CNBC recently released their analysis of the best places to retire. By looking at lists of “best U.S. cities to retire” by various sources, the news outlet found five destinations that appeared most often. Unsurprisingly, warm climates are a major factor in any study on popular retirement spots, but two cities that made the list you may not have expected. Here are the top cities to retire in and 55+ communities located in those areas.
A warm, sunny climate and low cost of living earn San Antonio its acclaim as a retirement destination. The average home price for a three-bedroom, two-bathroom home in San Antonio is just $214,000, and taxes are relatively low, as the state of Texas does not collect income tax. With the Alamo located in the city’s Downtown, San Antonio is full of history to explore. The Riverwalk is a great way to experience the city through beautifully landscaped trails along the water. Military retirees are particularly fond of San Antonio thanks to its long-established military community and numerous veteran resources.

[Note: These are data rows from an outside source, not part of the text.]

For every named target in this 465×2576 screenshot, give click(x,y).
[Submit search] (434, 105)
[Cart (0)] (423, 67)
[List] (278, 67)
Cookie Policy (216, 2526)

Hill Country Retreat – San Antonio
Amorosa at Cibolo Canyons – San Antonio
The Grove at Vintage Oaks - New Braunfels
While San Francisco has a higher cost of living than other cities on this list, the Bay Area’s attraction is undeniable. San Francisco maintains a cool, comfortable climate with plenty of sunny days throughout the year. Surrounded by water, this city offers beautiful views in every direction, with fantastic homes to match. The high-tech companies of the Silicon Valley have created a booming economy in the city, but not at the expense of its beauty. San Francisco contains a wealth of parks for residents to enjoy. The city isn’t just for young professionals, either - 26% of the population is age 45 to 64 while 14% is 65 or better.
Foster Square - Foster City
Rossmoor -Walnut Creek
Trilogy at the Vineyards - Brentwood
Despite its harsh winters, Pittsburgh’s affordability, low crime rate, and great health care options contribute greatly to residents’ overall well-being. The University of Pittsburgh Medical Center is one of the best health care systems in the country and serves the city’s senior residents, who make up a large percentage of the population. The former steel town has successfully transformed itself into a center for technology and the arts, with plenty of attractions for retirees to enjoy, including the Carnegie Museum of Natural History.
Traditions of America at Summer Seat - Pittsburgh
The Gables - Mars
Traditions of America at Liberty Hills – Freedom
Another location that doesn’t exactly fit the mold for retirement destinations, Salt Lake City nonetheless offers spectacular mountain views as well as an excellent downtown area. A commuter rail originally built for the 2002 Winter Olympics is now a great resource that helps residents get around. While this city’s cost of living isn’t quite as low as Pittsburgh’s, Salt Lake City does rival Pittsburgh in health care with highly rated hospitals. Also contributing to residents’ good health are the many recreational opportunities in Salt Lake City, including the hiking trails and ski resorts at Big Cottonwood Canyon.
Garden Park at Daybreak - South Jordan
The Village at Bingham Point - West Valley City
Heritage Village - Payson
1. Austin, TX
The Austin area has experienced a surge of growth over the last decade. Despite this expansion, Austin still enjoys a lower cost of living than most major U.S. cities. Retirees flock to Austin in large part due to its long, hot summers and mild winters that see highs in the 60s on average, and its status as the “Live Music Capital of the World” doesn’t hurt either. Whatever your music of choice, Austin has a concert or festival to show you a good time. The city is also home to a phenomenal restaurant scene as well as a variety of outdoor attractions such as the miles of hiking trails at the Barton Creek Greenbelt.